BRIEF A: In the blog post on U.S. policy toward Iran, which people does the quoted passage name as part of the bloc of hardliners that continues to oppose Ahmadinejad?
BRIEF B: From the blog post on U.S. policy toward Iran, reproduce word for word the stretch that begins at the words "There are two things" and ends after "respect to Iran.".

The further to the left or the right you move, the more your lens on life distorts.

Wednesday, July 29, 2009

Strategic Patience

There are two things that are reasonably predictable when the U.S. embarks on new foreign policy initiatives against heretofore implacable foes such as Iran. Those on the Left will: (1) counsel patience, hoping against hope that the implacable foe will somehow cleanse itself from within (thereby eliminating the diplomatic problem), and (2) that any overt act of aggression (e.g., severe sanctions) will cause the foe to hate us even more and therefore become a roadblock to further (futile?) diplomatic efforts.

In an interesting article in The Nation, a reasonably representative voice of the Left in America, Robert Dreyfus counsels “strategic patience” when President Obama establishes new policy with respect to Iran.

Dreyfus correctly notes that Iran is in turmoil and suggests that recent events (i.e., their bogus election) have given strength to the opposition. He further notes that President Mahmound Ahmadinejad’s position may itself be in jeopardy, suggesting that Iran’s real leader, Ayatollah Ali Khamenei, may bounce the little man.
It's gotten so rough that some hardliners, including a group close to Ali Larijani, the speaker of the parliament and a key conservative, are warning that Ahmadinejad could be deposed, i.e., ousted. Another bloc of hardliners, including Mohsen Rezai, the founder of the Revolutionary Guard, and his allies -- among them, the former mayor of Tehran, Mohammad Bagher Qalibaf, and Ali Akbar Velayati, an adviser to Khamenei -- continue to oppose Ahmadinejad. On June 12, Rezai ran against Ahmadinejad, and he's keeping his powder dry: two weeks ago, Rezai appeared silently beside Ayatollah Ali Akbar Hashemi Rafsanjani, the former president and billionaire, when he delivered a blistering, opposition sermon at Friday Prayer in the presence of Mousavi and Karroubi.

Dreyfus suggests that no one in the West seems to understand how all of this will play out, and therefore our course of action should be, well, inaction. There are two problems with this: (1) the real power is Ayatollah Ali Khamenei and he is a hardcore Islamist and a true proponent of a nuclear Iran, and (2) even in the extremely unlikely event that Khamenei is deposed, the people who would replace him are far from pro-Western and would continue to be virulently anti-Israel.

So what do we gain by exercising “strategic patience?” Time? No, it can’t be time, because even the most conservative estimates give Iran a nuclear weapon in 3 to 5 years and inaction only healps them get the job done. Leverage? No, we have almost no leverage now, so how does inaction improve our leverage position?

But no matter, we must be patient because anything else would anger Iran and we certainly wouldn’t want to do that. Again from Dreyfus:
Other hardliners [on the American Right] are weighing in, too, and in response both Gates and Hillary Clinton have started making more and more noises about supposed "deadlines" for the US overture toward Iran. Unfortunately, President Obama has fed that fire, first with his talk in May -- during his news conference with Bibi Netanyahu -- about a December timetable for measuring progress with Iran, and then during the G-8 meeting in Europe when there was talk about setting a deadline of September for the start of talks.

DATA FOR ANALYSIS:

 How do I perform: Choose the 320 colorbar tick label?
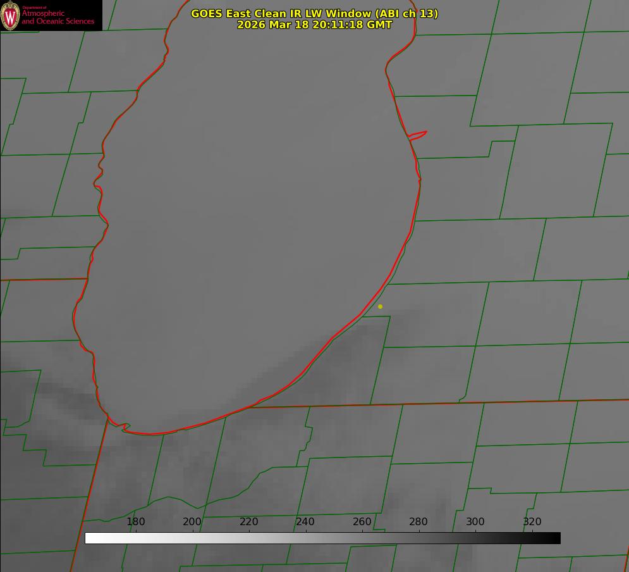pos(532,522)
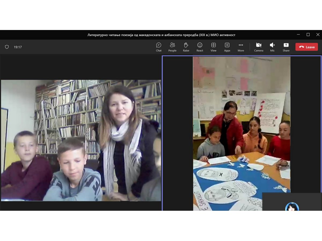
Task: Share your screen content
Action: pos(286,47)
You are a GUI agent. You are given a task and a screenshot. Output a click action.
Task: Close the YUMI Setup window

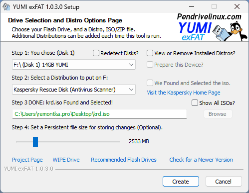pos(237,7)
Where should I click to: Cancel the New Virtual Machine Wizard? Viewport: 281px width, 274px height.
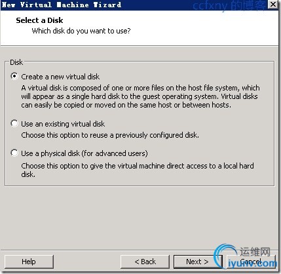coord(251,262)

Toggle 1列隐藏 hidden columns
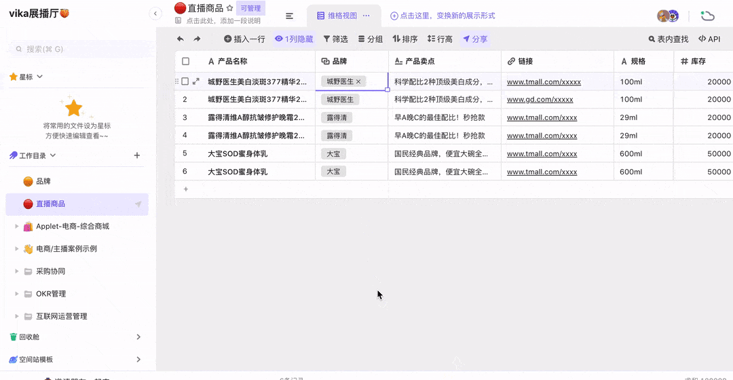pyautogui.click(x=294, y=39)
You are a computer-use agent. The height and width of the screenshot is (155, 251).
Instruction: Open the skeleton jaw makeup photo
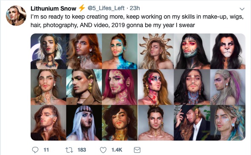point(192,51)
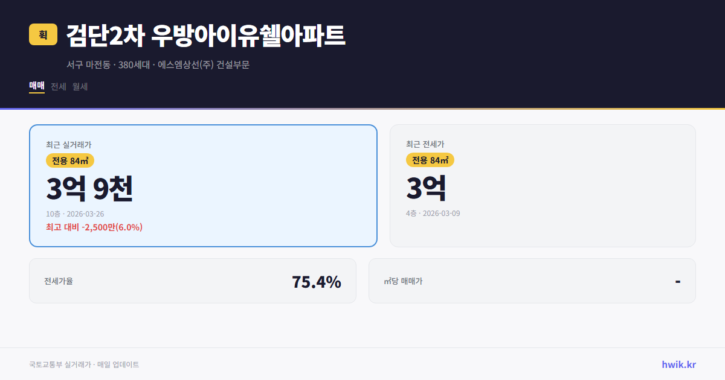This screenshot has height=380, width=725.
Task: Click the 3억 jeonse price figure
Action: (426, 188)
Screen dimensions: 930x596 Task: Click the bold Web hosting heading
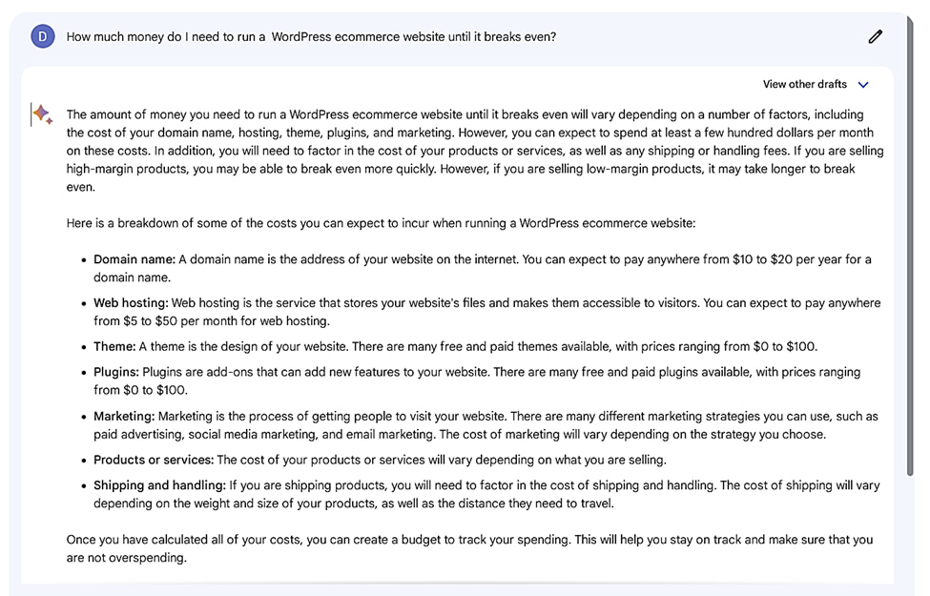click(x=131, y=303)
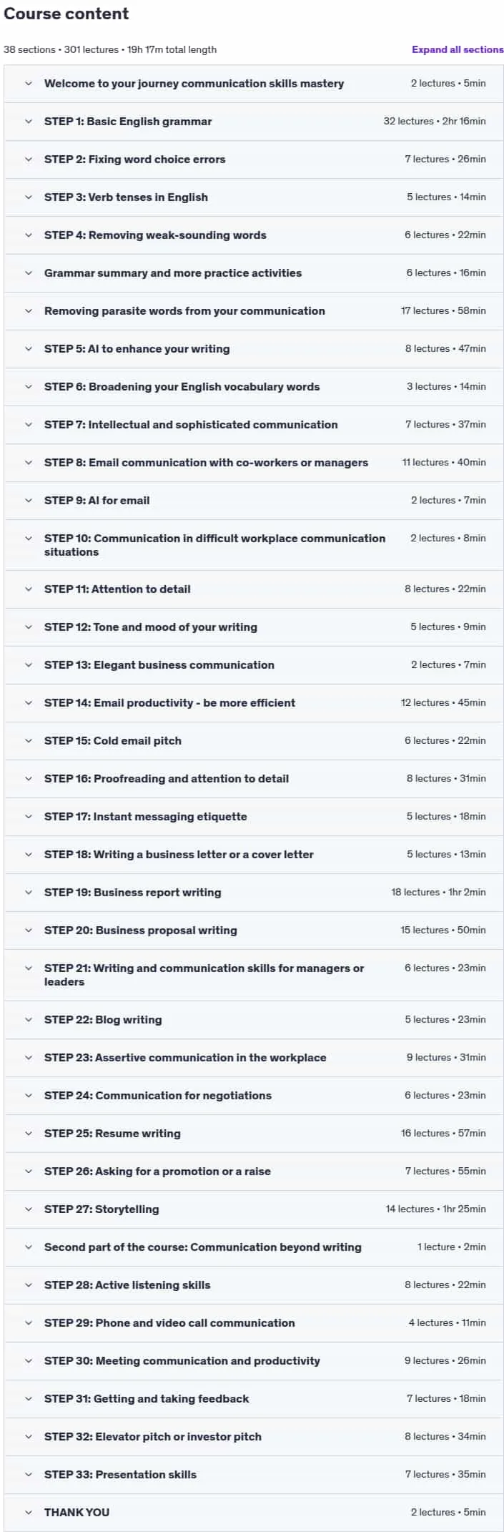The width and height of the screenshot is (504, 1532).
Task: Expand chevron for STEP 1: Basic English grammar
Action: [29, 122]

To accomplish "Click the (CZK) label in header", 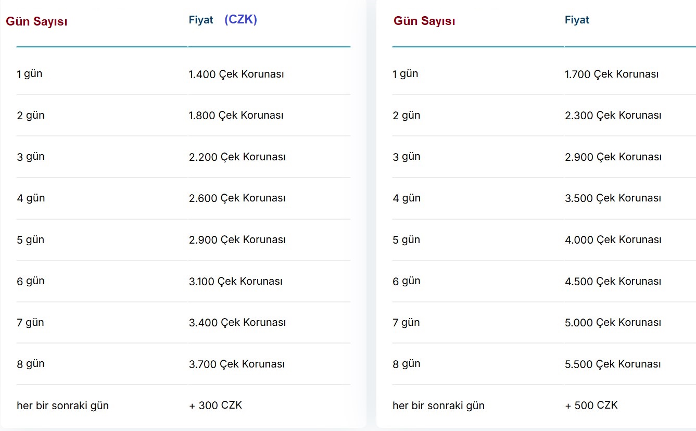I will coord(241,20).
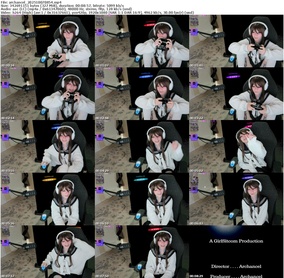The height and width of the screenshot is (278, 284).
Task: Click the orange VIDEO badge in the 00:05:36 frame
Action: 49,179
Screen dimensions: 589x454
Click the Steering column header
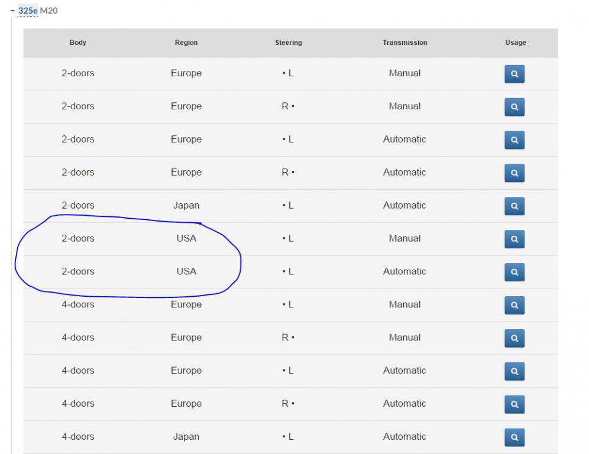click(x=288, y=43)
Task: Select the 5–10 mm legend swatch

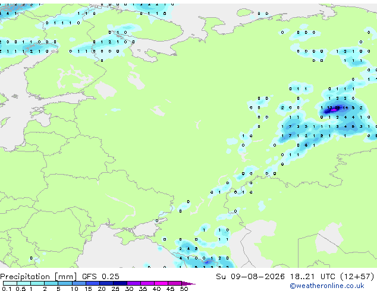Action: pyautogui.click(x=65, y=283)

EXERCISE ANSWER A: Mohsen Rezai, Mohammad Bagher Qalibaf, and Ali Akbar Velayati.

EXERCISE ANSWER B:
There are two things that are reasonably predictable when the U.S. embarks on new foreign policy initiatives against heretofore implacable foes such as Iran. Those on the Left will: (1) counsel patience, hoping against hope that the implacable foe will somehow cleanse itself from within (thereby eliminating the diplomatic problem), and (2) that any overt act of aggression (e.g., severe sanctions) will cause the foe to hate us even more and therefore become a roadblock to further (futile?) diplomatic efforts.

In an interesting article in The Nation, a reasonably representative voice of the Left in America, Robert Dreyfus counsels “strategic patience” when President Obama establishes new policy with respect to Iran.